I am not sure my error is the same as the first guy--biofuture--who put the first issue in here. According to your reply, it seems you already fixed this error. And I installed RdRpBin
in 16th June.
I just use the default parameters of RdRpBin
, so I have no any ideas about this error.
Best,
Qingwei
Hi Qingwei,
Have you changed the name of the default database ("RdRpBin_db")? In that case, please change the name of the database back to ‘RdRpBin_db’. Sorry, the parameter “--database” causes the ambiguity of being able to use a custom database. Currently, only the default database with the default name is supported. Later I will add the feature to customize the database to make the program more flexible.
Best, Xubo
Dear Xubo, I think I haven't changed the default database name, my command was showed below
main.py -f fastq -t 20 ${PATH1}/input_dir/M055_F_mRNA_rev_0.fq
And the generated files just stop here
6721877 Jun 28 09:32 output.blastx
836484 Jun 28 09:36 output.blastx.prot
1638511 Jun 28 09:36 output.blastx.nucl
13847422617 Jun 28 09:39 test_rdrp_sim.csv.index.fasta.sga.prep
1898531434 Jun 28 09:53 test_rdrp_sim.csv.index.fasta.sga.bwt
737388886 Jun 28 09:57 test_rdrp_sim.csv.index.fasta.sga.sai
882424211 Jun 28 10:11 test_rdrp_sim.csv.index.fasta.sga.rbwt
737388886 Jun 28 10:15 test_rdrp_sim.csv.index.fasta.sga.rsai
1638511 Jun 28 10:15 output.blastx.nucl.sga.prep
55060 Jun 28 10:15 output.blastx.nucl.sga.sai
55060 Jun 28 10:15 output.blastx.nucl.sga.rsai
194295 Jun 28 10:15 output.blastx.nucl.sga.rbwt
195200 Jun 28 10:15 output.blastx.nucl.sga.bwt
15056559774 Jun 28 11:03 test_rdrp_sim.csv.index.fasta.sga.output.blastx.nucl.sga.asqg
6721877 Jun 28 11:04 log
Inside of the log directory
, the blastx_mv
contain one file prediction.csv
, while the prc
is empty.
Best, Qingwei
Hi Qingwei,
I checked the code but haven't found any other cause for this problem. Here I attach a test file on which the program should run fine. Could you please try RdRpBin on this data and see if the error still occurs?
With thanks, test.txt
Xubo
Dear Xubo,
I test again with the fasta file you provided. I got the same error like:
Reads parsed: 281
Reads kept: 281 (1)
Reads failed primer screen: 0 (0)
Bases parsed: 41191
Bases kept: 41191 (1)
Number of incorrectly paired reads that were discarded: 0
[timer - sga preprocess] wall clock: 0.00s CPU: 0.00s
[timer - sga index] wall clock: 0.64s CPU: 4.41s
[timer - sga::overlap] wall clock: 0.12s CPU: 0.10s
/usr/appli/freeware/miniconda/3.6/envs/RdRpBin/lib/python3.8/site-packages/Bio/Seq.py:2979: BiopythonWarning: Partial codon, len(sequence) not a multiple of three. Explicitly trim the sequence or add trailing N before translation. This may become an error in future.
warnings.warn(
Traceback (most recent call last):
File "/usr/appli/freeware/RdRpBin/main.py", line 299, in <module>
run_on_real(args = rdrpbin_args,
File "/usr/appli/freeware/RdRpBin/main.py", line 194, in run_on_real
graph_utils.run_prc(train_csv=f"{database_name}/data/train.csv",
File "/usr/appli/freeware/RdRpBin/graph_utils.py", line 55, in run_prc
temp_arr[train_idx_to_label[node]] = 1.0
IndexError: index 9 is out of bounds for axis 0 with size 0
And the `prc` directory is empty.
Qingwei
Thanks for your testing, Qingwei. I'm still working on it but haven't found the bug.
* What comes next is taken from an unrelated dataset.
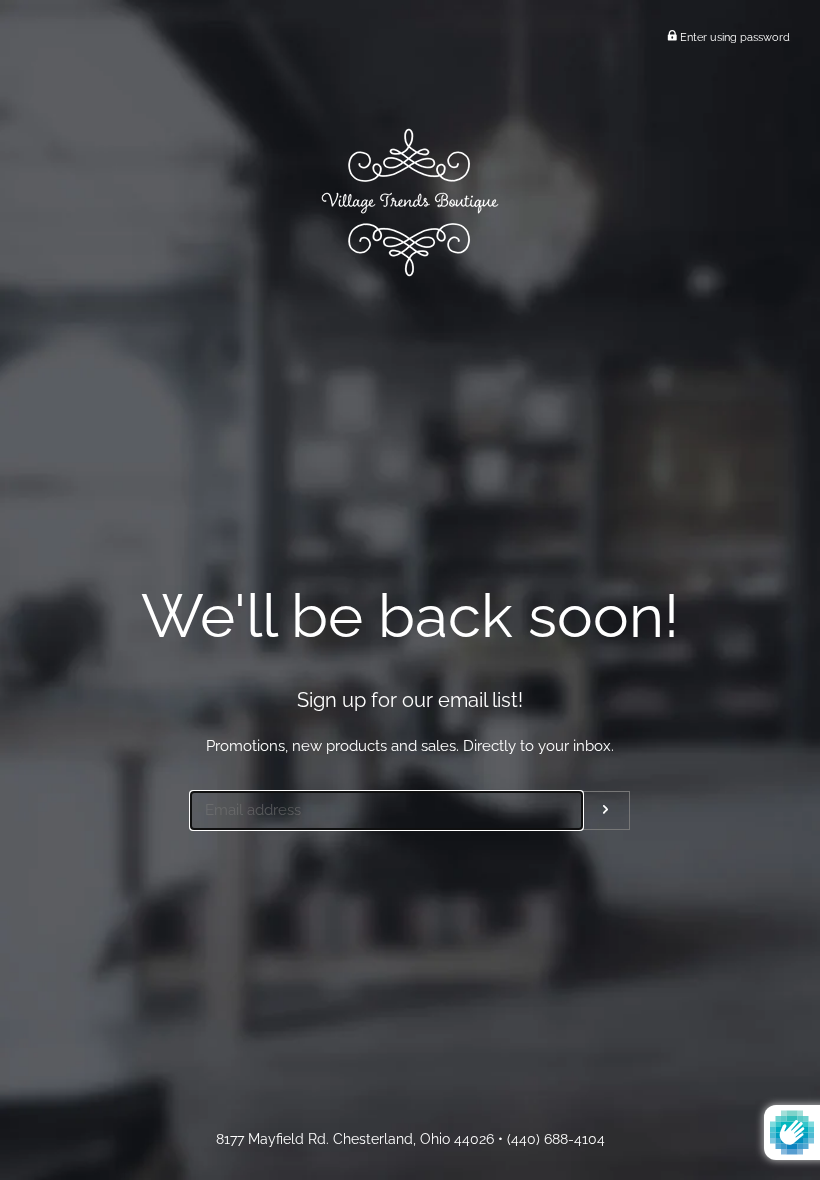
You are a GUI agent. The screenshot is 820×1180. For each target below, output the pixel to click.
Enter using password (733, 37)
Have you ever modified the codes, especially the 'main.py'? If so, could you please redownload the codes and run RdRpBin on the test.txt again?
With thanks, Xubo
Dear Xubo,
With the help of engineer in my lab, the error of RdRpBin
have been fixed. I re-test the command using the test.txt you provided. It ran very well and I got nice results.
He haven't told very detail about this error. But he recommand me to use Graphics precoessing unit (GPU), which will be more faster than central processing unit (CPU), about 3 times faster. I think it is resonable because RdRpBin
contian the CNN and GCN meachine learning processes.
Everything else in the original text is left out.